Document segment:

════════

Tainted love

Ask just about anyone on the street and they’ll tell you that you should be able to love whoever you want however you want. It doesn’t hurt anyone. Do what makes you feel good. Love is love.

In the course of time, Amnon, son of David fell in love with Tamar, the beautiful sister of Absalom, son of David.

2 Samuel 13:1 (NIV)

So what if Amnon loves Tamar? He should be able to love whoever he wants! Right? Well, if Tamar is the sister of a son of David and Amnon is a son of David, doesn’t that make Tamar, at the very least, his half sister? Not so lovely to love now, is it? But that didn’t matter to Amnon. He had to have Tamar no matter what. He loved her after all. He deserved to have her love him back.

So he came up with a plan to lure Tamar into his bedroom. Because Amnon was her brother, Tamar figured she was safe. Until Amnon made a completely inappropriate pass at her. She tried to fight him off.

But he refused to listen to her, and since he was stronger than she, he raped her.

Then Amnon hated her with intense hatred. In fact, he hated her more than he had loved her. Amnon said to her, “Get up and get out!”

2 Samuel 13:14-15 (NIV)

Amnon, in his obsession assumed that, by having what he wanted, his needs would be satisfied. Instead, his passions were reversed.

Aren’t we like that sometimes? We can obsess over something, love something, want something so bad that we are willing to do almost anything to get it. We should be able to love whoever or whatever we want, shouldn’t we? If it makes us happy, shouldn’t we do what we can to get it?

════════

Stated problem 1:
Reproduce verbatim the stretch of the records below, from the line containing "Task: Expand 精彩活动 with the +更多 button" through the end of the records.

Materials provided:
════════

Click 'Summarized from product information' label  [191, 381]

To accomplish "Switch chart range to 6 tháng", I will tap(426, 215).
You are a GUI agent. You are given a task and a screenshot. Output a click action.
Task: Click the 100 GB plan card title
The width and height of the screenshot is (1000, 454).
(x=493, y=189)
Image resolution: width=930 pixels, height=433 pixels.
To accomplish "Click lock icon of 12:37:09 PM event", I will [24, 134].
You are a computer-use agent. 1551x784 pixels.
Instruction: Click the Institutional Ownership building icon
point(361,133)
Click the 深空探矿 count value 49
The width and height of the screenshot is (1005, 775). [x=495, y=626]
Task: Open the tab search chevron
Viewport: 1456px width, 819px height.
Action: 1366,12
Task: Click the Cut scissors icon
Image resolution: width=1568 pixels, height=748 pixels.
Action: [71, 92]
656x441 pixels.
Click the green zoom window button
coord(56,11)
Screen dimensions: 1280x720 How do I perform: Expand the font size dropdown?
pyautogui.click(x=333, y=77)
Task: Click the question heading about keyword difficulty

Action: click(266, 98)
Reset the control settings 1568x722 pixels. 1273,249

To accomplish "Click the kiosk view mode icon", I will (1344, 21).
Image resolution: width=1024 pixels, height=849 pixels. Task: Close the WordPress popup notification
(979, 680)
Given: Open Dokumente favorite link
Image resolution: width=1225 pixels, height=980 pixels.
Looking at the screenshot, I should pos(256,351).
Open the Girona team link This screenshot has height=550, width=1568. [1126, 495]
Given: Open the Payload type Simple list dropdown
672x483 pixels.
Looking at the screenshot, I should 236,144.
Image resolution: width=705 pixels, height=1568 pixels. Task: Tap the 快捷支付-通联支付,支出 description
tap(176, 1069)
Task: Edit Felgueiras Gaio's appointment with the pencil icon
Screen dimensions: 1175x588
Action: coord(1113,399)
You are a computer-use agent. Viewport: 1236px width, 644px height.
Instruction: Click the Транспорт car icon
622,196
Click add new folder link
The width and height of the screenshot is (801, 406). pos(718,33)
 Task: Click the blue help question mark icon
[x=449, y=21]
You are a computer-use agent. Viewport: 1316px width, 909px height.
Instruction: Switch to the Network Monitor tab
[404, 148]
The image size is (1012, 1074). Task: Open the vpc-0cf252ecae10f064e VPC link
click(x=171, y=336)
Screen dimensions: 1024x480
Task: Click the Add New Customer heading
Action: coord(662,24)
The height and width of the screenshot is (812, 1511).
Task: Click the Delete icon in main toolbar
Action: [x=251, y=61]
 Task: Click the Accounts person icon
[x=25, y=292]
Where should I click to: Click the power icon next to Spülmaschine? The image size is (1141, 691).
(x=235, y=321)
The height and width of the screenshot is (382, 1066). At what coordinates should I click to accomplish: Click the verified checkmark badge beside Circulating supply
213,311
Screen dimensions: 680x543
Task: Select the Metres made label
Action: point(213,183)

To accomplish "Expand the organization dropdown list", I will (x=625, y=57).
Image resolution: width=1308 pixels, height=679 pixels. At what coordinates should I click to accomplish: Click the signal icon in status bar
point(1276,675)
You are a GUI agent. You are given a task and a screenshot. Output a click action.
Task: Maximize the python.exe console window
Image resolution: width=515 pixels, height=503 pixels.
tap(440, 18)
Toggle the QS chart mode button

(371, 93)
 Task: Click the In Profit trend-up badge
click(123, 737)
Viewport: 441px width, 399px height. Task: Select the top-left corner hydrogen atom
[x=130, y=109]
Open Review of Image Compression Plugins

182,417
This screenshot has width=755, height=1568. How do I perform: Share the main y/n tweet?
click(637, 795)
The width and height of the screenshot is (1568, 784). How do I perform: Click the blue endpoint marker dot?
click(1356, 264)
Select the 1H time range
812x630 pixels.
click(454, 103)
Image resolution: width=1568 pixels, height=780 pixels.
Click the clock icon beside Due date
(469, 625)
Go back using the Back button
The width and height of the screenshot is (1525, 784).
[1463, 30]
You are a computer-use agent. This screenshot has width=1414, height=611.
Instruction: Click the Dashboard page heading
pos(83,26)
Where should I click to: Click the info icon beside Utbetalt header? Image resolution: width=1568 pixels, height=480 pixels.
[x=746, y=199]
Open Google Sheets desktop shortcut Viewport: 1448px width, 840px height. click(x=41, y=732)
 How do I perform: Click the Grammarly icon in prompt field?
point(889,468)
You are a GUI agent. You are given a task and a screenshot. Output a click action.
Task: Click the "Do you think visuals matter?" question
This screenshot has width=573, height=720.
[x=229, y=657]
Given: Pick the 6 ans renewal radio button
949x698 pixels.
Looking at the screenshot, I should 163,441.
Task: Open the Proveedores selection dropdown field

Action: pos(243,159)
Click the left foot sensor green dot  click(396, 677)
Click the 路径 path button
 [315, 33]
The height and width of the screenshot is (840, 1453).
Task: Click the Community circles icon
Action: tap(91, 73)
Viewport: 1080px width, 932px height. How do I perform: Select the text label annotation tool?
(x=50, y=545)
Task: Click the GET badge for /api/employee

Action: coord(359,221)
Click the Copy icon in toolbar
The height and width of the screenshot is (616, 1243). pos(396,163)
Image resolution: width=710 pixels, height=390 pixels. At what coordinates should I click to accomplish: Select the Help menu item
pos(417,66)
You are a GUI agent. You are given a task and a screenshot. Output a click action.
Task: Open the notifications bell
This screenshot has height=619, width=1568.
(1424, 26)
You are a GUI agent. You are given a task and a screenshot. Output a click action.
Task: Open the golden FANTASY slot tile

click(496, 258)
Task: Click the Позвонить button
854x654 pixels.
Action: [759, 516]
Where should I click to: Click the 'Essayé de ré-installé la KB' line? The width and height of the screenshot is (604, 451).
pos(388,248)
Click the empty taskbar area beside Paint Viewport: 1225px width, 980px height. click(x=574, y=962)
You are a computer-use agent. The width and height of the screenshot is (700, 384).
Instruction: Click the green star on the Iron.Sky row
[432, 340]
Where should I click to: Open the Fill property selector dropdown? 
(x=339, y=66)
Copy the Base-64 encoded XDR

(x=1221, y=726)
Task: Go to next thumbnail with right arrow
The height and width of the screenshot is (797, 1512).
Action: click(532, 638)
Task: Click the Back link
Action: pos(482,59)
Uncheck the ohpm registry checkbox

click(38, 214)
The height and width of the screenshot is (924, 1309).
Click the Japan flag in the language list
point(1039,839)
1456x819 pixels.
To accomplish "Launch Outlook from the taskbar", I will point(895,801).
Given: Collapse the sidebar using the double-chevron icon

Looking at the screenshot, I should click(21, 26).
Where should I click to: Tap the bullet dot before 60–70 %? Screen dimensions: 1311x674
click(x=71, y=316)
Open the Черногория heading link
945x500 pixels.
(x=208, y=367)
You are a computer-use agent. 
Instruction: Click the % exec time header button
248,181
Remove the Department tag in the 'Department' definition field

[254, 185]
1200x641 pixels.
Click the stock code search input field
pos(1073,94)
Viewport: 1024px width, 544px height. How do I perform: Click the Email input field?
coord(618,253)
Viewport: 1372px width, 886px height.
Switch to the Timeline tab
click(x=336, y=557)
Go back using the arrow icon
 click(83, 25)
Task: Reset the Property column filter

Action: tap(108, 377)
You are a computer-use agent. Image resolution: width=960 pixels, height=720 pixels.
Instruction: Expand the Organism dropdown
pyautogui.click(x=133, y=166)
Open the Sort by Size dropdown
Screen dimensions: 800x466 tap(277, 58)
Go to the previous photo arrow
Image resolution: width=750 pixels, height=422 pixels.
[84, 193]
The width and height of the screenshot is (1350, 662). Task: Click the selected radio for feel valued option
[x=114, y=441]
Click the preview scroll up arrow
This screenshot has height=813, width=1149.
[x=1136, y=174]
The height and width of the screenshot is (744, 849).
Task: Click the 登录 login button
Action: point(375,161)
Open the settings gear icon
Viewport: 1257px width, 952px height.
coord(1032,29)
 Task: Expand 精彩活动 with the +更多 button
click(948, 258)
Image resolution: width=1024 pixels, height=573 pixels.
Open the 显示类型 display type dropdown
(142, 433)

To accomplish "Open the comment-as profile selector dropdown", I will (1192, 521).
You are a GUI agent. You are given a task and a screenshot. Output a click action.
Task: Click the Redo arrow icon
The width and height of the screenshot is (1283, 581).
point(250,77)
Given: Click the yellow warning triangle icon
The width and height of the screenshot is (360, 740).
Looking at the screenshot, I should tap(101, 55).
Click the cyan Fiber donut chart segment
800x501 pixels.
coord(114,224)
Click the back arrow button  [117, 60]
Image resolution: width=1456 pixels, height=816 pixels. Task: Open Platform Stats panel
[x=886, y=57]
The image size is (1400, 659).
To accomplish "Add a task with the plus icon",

════════

Stated problem 2:
Carry on the reflection on Amnon and Tamar from the point where it stops.

Expected output 1:
 Task: Expand 精彩活动 with the +更多 button
click(948, 258)
Image resolution: width=1024 pixels, height=573 pixels.
Open the 显示类型 display type dropdown
(142, 433)

To accomplish "Open the comment-as profile selector dropdown", I will (1192, 521).
You are a GUI agent. You are given a task and a screenshot. Output a click action.
Task: Click the Redo arrow icon
The width and height of the screenshot is (1283, 581).
point(250,77)
Given: Click the yellow warning triangle icon
The width and height of the screenshot is (360, 740).
Looking at the screenshot, I should tap(101, 55).
Click the cyan Fiber donut chart segment
800x501 pixels.
coord(114,224)
Click the back arrow button  [117, 60]
Image resolution: width=1456 pixels, height=816 pixels. Task: Open Platform Stats panel
[x=886, y=57]
The image size is (1400, 659).
To accomplish "Add a task with the plus icon",

Expected output 2:
Just because we want something doesn’t mean we should have it. It doesn’t mean it’s good for us to have it. It doesn’t mean it’s ours to have. And it rarely means what we think it will mean.

During the hippie era, free love was the fad. In recent years it’s #LoveWins. We are constantly being told that if it feels good, do it. Love what you love. You can’t help who you love. In all of the noise, we as believers must remind ourselves of what love really is. We must recognise that the world, who has rejected Jesus and the God who is love, cannot really know or experience true love unless they acknowledge the single greatest act of love in the history of humankind.

For God so loved the world that he gave his one and only Son, that whoever believes in him shall not perish but have eternal life.

John 3:16 (NIV)

That is what love looks like. It certainly wasn’t the thing Jesus wanted most. It didn’t feel good. It didn’t cater to his wants or desires nor did it fulfill any fantasies.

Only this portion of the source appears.